━━━ Data

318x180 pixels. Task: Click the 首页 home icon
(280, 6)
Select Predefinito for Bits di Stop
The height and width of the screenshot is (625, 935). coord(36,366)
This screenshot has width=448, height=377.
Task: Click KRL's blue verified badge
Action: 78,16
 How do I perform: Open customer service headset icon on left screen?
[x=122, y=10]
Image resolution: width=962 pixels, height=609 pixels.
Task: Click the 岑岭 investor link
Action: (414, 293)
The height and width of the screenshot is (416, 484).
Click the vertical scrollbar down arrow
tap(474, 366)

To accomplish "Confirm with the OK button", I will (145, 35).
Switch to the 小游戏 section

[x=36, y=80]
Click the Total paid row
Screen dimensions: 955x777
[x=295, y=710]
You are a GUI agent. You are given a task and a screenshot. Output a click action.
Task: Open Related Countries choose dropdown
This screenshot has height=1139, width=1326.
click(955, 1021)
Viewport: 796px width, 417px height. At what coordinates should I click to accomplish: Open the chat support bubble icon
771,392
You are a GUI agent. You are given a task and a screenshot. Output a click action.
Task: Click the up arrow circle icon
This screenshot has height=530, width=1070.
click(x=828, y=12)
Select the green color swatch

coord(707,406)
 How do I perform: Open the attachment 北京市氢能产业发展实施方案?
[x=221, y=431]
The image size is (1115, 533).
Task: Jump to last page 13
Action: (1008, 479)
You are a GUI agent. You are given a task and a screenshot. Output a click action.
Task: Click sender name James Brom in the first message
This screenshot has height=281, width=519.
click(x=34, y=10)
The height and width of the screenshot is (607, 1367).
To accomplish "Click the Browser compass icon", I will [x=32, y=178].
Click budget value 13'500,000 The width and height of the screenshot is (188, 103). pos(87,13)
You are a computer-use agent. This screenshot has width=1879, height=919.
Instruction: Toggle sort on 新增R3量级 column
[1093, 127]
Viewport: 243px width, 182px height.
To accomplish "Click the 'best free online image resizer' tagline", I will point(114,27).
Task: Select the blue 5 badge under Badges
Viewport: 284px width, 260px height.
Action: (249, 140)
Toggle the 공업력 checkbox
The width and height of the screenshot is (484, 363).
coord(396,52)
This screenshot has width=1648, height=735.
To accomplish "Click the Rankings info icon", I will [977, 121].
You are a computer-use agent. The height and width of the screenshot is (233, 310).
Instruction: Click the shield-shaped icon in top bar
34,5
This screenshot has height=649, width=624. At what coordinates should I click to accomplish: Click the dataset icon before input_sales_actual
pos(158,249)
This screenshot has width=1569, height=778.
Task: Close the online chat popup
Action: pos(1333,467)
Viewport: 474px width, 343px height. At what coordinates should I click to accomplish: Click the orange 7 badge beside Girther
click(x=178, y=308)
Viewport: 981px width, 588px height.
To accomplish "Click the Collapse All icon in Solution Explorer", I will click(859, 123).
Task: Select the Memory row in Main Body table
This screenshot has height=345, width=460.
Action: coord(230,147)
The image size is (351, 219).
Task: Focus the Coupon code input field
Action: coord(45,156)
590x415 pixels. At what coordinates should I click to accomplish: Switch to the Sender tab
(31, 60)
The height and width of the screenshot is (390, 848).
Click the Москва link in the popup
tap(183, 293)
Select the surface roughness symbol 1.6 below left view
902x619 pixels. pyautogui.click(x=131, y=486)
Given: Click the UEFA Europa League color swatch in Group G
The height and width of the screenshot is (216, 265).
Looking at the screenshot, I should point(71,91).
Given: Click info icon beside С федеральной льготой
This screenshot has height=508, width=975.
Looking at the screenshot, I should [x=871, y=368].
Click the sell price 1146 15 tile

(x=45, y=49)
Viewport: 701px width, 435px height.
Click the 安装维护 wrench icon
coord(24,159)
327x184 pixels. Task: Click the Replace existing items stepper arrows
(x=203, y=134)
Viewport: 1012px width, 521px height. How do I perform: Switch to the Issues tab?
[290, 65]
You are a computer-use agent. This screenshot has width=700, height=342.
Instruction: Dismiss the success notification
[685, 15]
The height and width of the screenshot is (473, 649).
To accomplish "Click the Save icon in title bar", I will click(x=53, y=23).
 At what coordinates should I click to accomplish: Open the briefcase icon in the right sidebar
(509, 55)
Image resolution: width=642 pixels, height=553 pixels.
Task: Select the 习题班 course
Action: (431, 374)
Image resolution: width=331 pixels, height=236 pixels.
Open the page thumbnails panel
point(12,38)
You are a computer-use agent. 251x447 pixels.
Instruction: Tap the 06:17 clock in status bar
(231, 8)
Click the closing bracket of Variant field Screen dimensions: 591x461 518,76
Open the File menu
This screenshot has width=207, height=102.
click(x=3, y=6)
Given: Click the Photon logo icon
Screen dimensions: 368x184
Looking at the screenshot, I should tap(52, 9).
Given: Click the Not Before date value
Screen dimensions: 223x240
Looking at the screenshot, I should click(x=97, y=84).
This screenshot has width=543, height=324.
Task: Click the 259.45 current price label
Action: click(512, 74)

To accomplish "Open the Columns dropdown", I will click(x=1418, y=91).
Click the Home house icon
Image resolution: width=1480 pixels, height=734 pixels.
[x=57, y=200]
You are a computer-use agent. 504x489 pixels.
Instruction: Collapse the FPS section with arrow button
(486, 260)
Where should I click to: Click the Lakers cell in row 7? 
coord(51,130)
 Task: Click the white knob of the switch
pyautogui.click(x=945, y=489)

━━━━━━

Exercise: Find every line above that contains the word "info", and return each one.

Result:
To accomplish "Click the Rankings info icon", I will [977, 121].
Given: Click info icon beside С федеральной льготой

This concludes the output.